Лебедь, получивший точно такое же указание, сглаживал углы, но и без того было ясно, что вся его так называемая «оперативная информация» оказалась блефом, который нельзя подтвердить ни дутой цифрой, ни сколько-нибудь завалящим фактом.
Свое мнение о Хасавюрте я высказал, но остроты не было.
Все последующие заявления Лебедя, сделанные в свойственной ему агрессивной манере, не оставили у меня сомнений в том, что он не удовлетворен ничейным счетом и намеренно обостряет наше противостояние.
Я понял: надо в этой истории ставить точку. Либо пусть отправляют в отставку меня, либо, наоборот, освобождают от должности Лебедя.
Именно тогда я позвонил Чубайсу и уведомил его о намеченной на следующий день пресс- конференции, которую я собирал по собственной инициативе, чтобы положить конец домыслам и недомолвкам.

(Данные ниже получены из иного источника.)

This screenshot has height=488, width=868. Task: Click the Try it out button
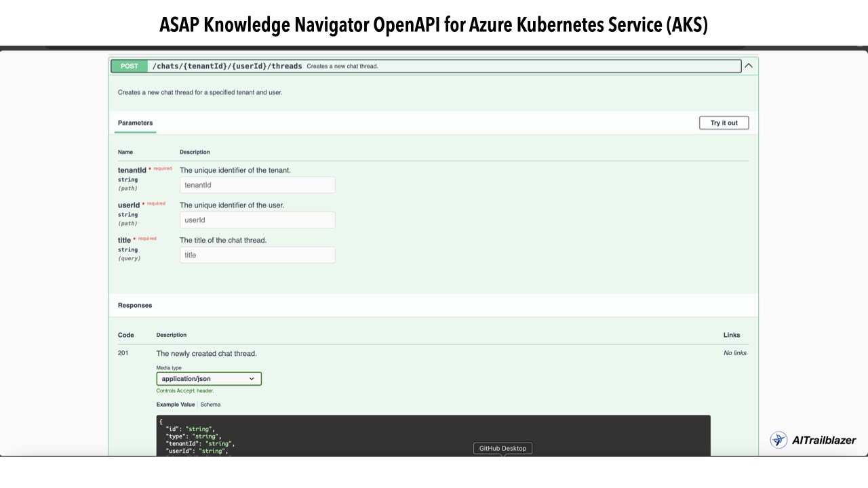point(724,123)
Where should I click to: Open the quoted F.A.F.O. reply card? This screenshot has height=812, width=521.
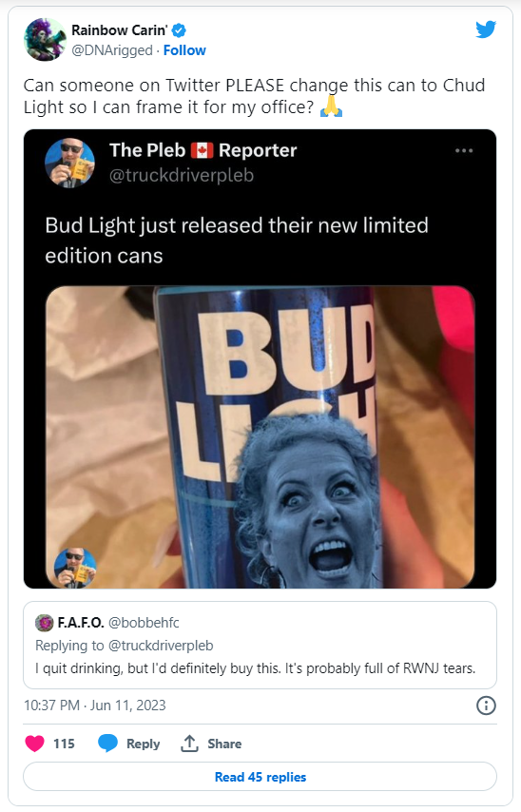(260, 645)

То, что я намерен был высказать журналистам, не являлось для Анатолия Чубайса неожиданностью: свою точку зрения, как это уже упоминалось, я изложил в его присутствии заблаговременно — в кабинете премьер-министра.

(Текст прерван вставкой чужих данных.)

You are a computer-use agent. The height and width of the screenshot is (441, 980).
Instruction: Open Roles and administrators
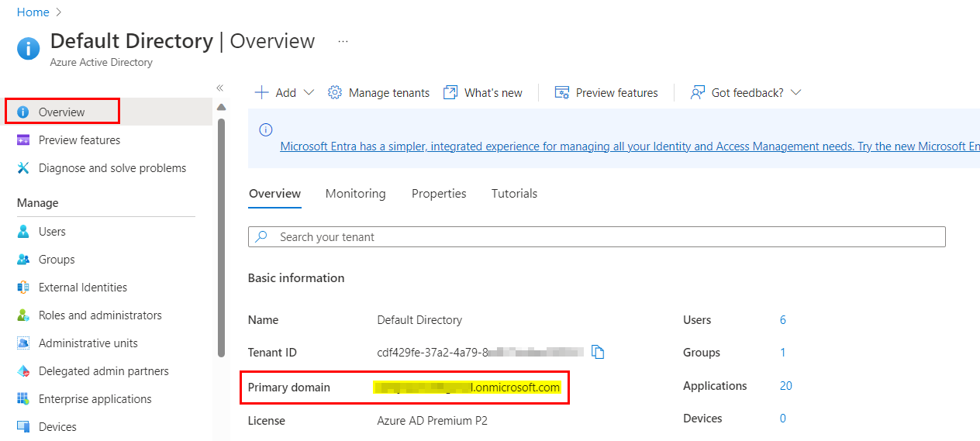click(100, 315)
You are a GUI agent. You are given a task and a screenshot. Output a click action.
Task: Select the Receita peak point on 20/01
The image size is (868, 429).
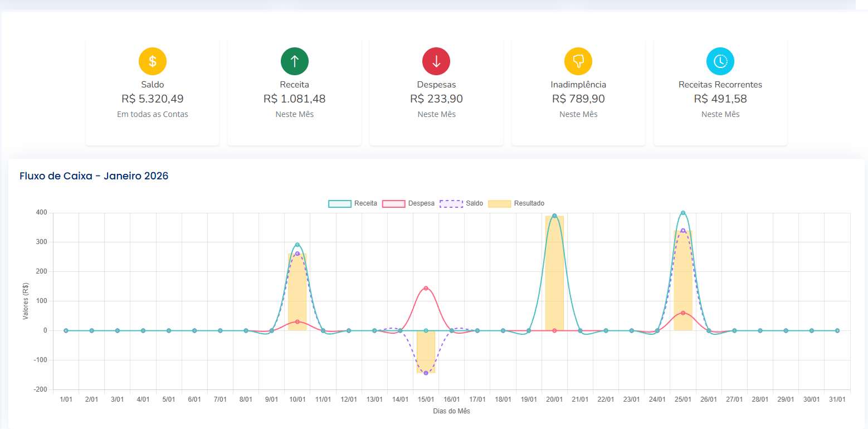pyautogui.click(x=554, y=216)
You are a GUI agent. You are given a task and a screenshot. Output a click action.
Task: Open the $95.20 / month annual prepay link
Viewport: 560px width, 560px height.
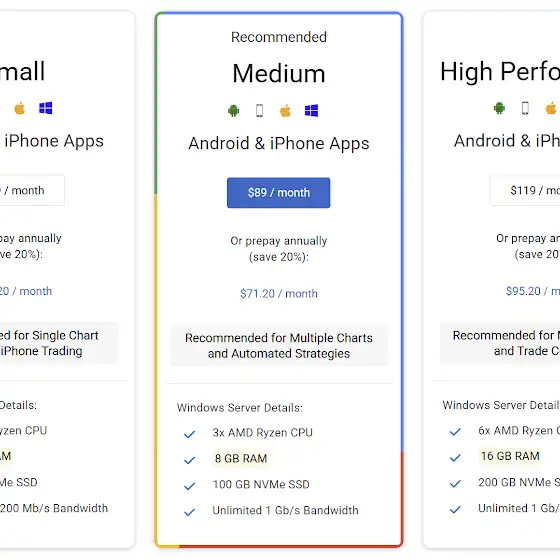coord(533,291)
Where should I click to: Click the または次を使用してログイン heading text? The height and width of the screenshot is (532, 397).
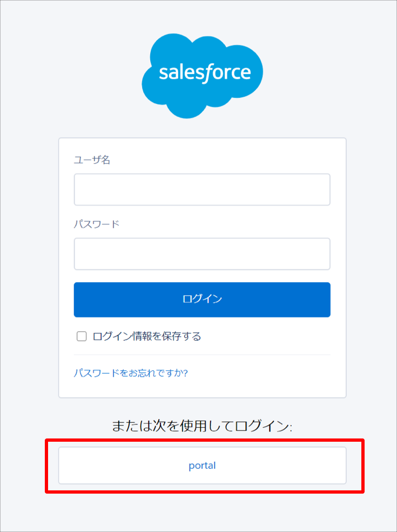pos(202,426)
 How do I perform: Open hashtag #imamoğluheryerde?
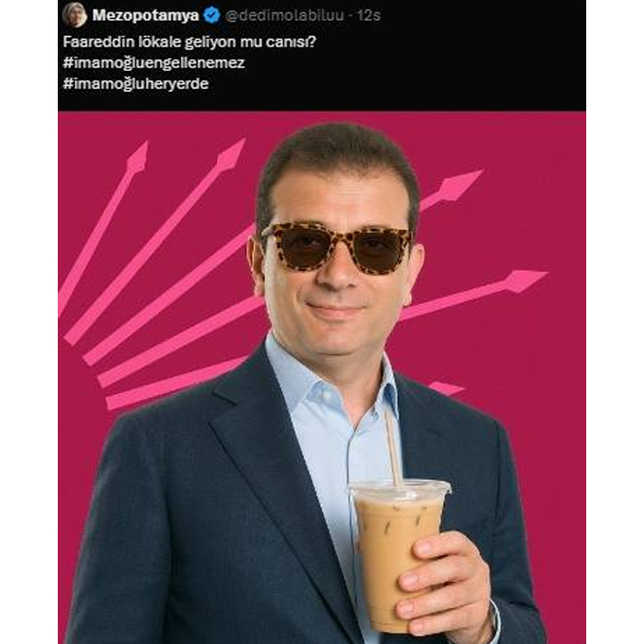tap(135, 83)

Выслушав меня, Анатолий Борисович ответил, что доложит о моем решении президенту.
Перезвонив чуть позже, он сказал следующее: «А.С., я доложил президенту. Он не высказал своего неприятия. Он не сказал: «Нет!..»
В пересказе Чубайса слова Ельцина вовсе не звучали как одобрение моего шага. Их следовало понимать так, что президент готов дожидаться исхода, а его окончательное решение будет зависеть от того, на чью сторону склонится общественное мнение.
На пресс-конференции я был искренен с журналистами и высказал все то, что считал необходимым. Последовавшая за этим реакция президента — снятие Лебедя с поста секретаря Совета безопасности — мне представлялась вполне закономерной, так как примерки Лебедем чужих президентских одежд рано или поздно могли обернуться бедой для всей страны, и люди не могли не чувствовать опасности приближающегося авторитаризма.
«Я — не диктатор. Просто у меня такое выражение лица», — говорил о себе всемирно известный путчист, руководитель чилийской хунты генерал Аугусто Пиночет…
«Пусть Александр Иванович прикажет, и мы сотрем их в лагерную пыль!..» — скажет в те дни с телеэкрана один из сторонников Лебедя, и я склонен верить, что так бы оно и случилось со многими порядочными людьми…
Столкновения с Лебедем, каких бы нервов и сил они мне ни стоили, не отменяли моих главных профессиональных обязанностей и забот министра внутренних дел огромного, некогда мощного государства, в пределах которого после всех политических и экономических потрясений последнего десятилетия едва ли можно было отыскать хотя бы три-четыре относительно благополучных субъекта Российской Федерации.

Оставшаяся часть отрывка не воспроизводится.